» **Instructions to follow**
Your answer must be a single number: how many lines in the records below contain the word "Select".

» **Recorded data**
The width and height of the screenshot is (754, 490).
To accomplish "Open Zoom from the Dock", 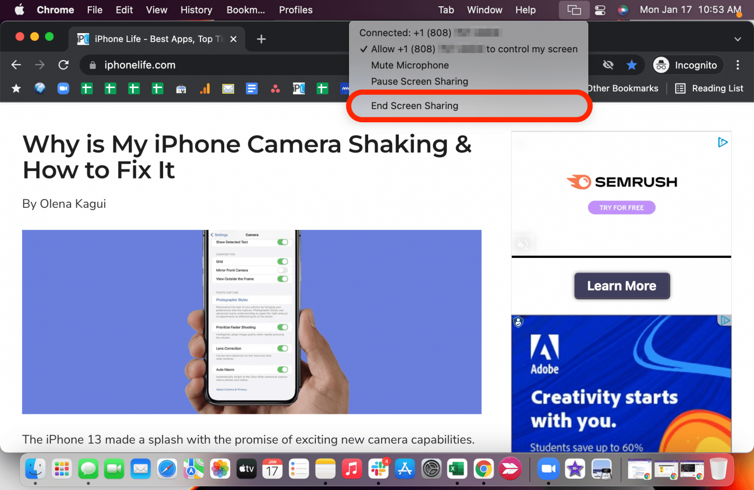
---
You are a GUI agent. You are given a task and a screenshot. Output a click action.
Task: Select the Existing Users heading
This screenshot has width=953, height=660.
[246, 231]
...
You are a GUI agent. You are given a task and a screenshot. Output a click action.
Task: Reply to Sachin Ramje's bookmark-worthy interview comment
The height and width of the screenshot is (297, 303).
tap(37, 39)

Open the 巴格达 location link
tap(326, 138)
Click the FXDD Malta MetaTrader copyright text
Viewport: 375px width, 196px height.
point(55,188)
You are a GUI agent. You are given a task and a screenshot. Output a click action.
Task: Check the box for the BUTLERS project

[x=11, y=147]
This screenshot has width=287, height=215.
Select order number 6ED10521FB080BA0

» **Solution to this exercise**
2